Dirichlet Class Language Model for Speech Recognition
Jen-Tzung Chien and Chuang-Hua Chueh
Latent Dirichlet allocation (LDA) was successfully developed for document modeling due to its generalization of unseen documents through latent topic modeling. LDA calculates the probability of a document based on the bag-of-words scheme without considering the order of words. Accordingly, LDA cannot be directly adopted to predict words in speech recognition systems. This work presents a new Dirichlet class language model (DCLM), which projects the sequence of history words onto a latent class space and calculates a marginal likelihood over the uncertainties of classes, which are expressed by Dirichlet priors. A Bayesian class-based language model is established and a variational Bayesian procedure is presented for estimating DCLM parameters. Furthermore, the long-distance class information is continuously updated using large-span history words and is dynamically incorporated into class mixtures for a cache DCLM. The cache DCLM effectively characterizes the unseen n-gram events as well as builds the class cache for long-distance language modeling. Different language models are experimentally evaluated using the Wall Street Journal (WSJ) corpus. We obtain DCLM and cache DCLM achieved 3%-5% relative gain in terms of error rate reduction over LDA LM, even if the DCLM requires longer computational time for model training. The amount of training data and the size of vocabulary are evaluated.
Download the readme.txt.
Download the codes of DCLM: DCLM.rar
This is a C implementation of variational EM for Dirichlet class language model (DCLM) estimation. The function to calculate the DCLM and cache DCLM are also provided.

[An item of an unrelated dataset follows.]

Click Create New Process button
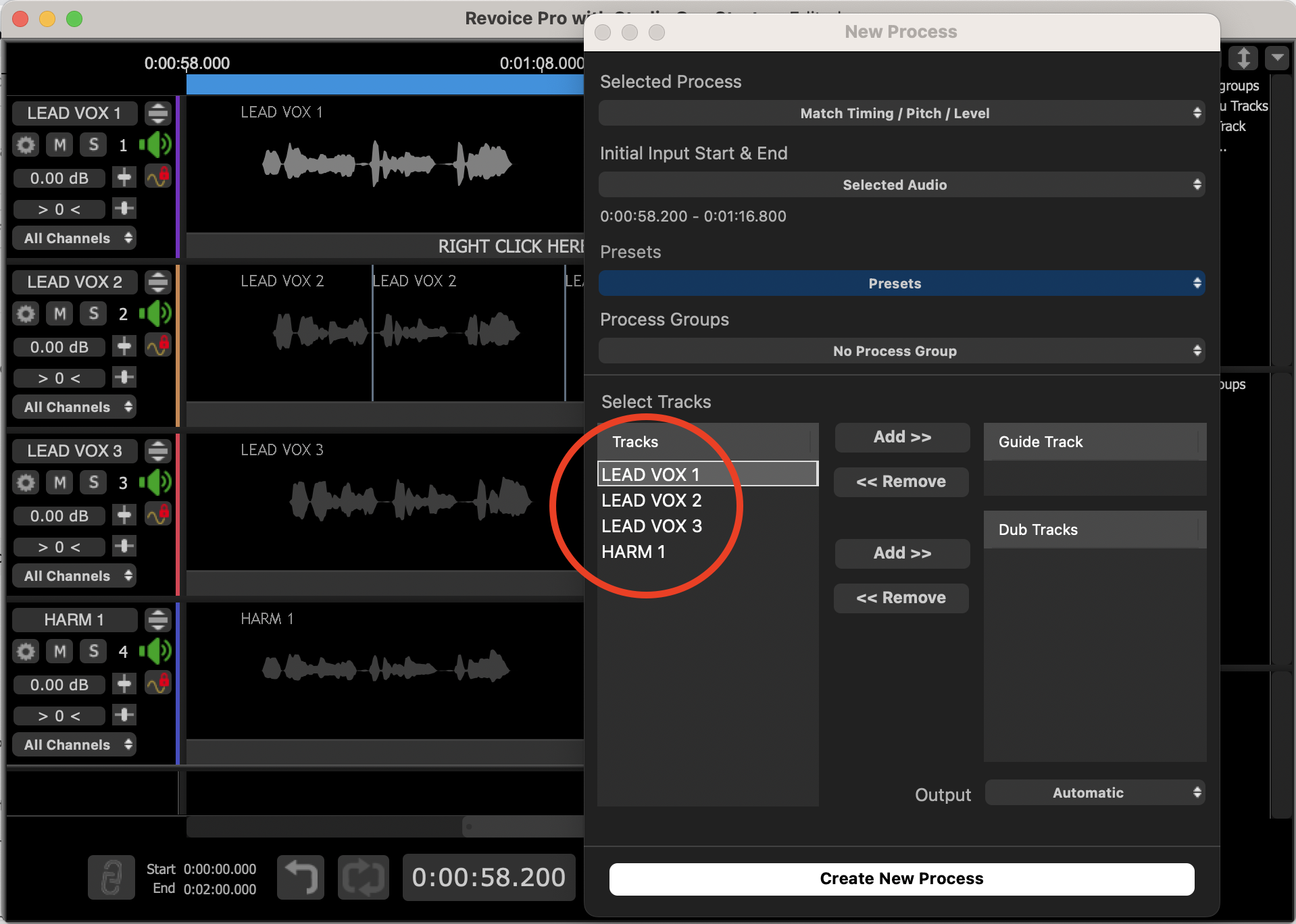Viewport: 1296px width, 924px height. pyautogui.click(x=901, y=879)
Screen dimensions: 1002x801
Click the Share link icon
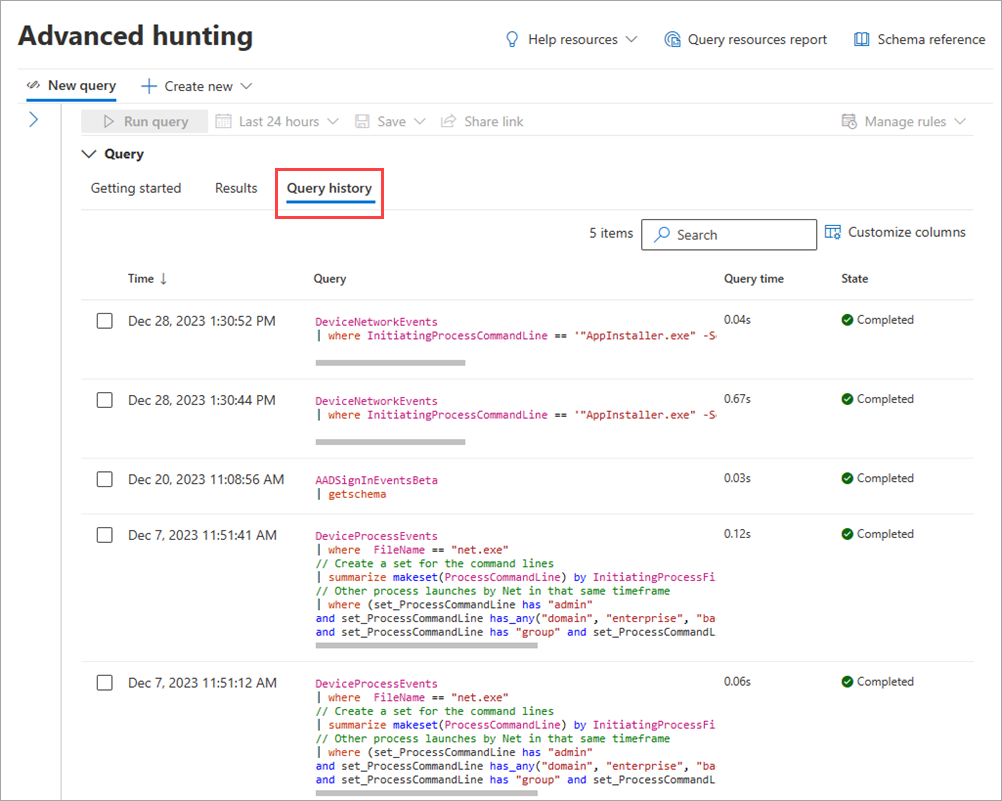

The released DCLM.rar contains
1. DCLM.cpp: full source code of VC for VBEM DCLM estimation.
2. DCLM_probability.cpp: source code of the function that calculates the n-gram probability using DCLM or cache DCLM.
3. LoadModel.cpp: source code of the function that loads the estimated DCLM model.
4. Parser.cpp and Parser.h: source code to segment one line read from file based the blank.
Our OS is Windows XP Professional X64 edition sp2. The computer has Intel Core2Duo 3GHz CPU and 8GB ram.
The original code was implemented using Microsoft Visual C++R 6.0. To deal with the large memory requirement, the source code was automatically transformed to Microsoft Visual C++ 2008 that support 64 bits memory addressing.
PS. When transforming the codes, some compile error may be occurred, i.e. some declarations of variables will be lost. Please manually add the declarations of these variables.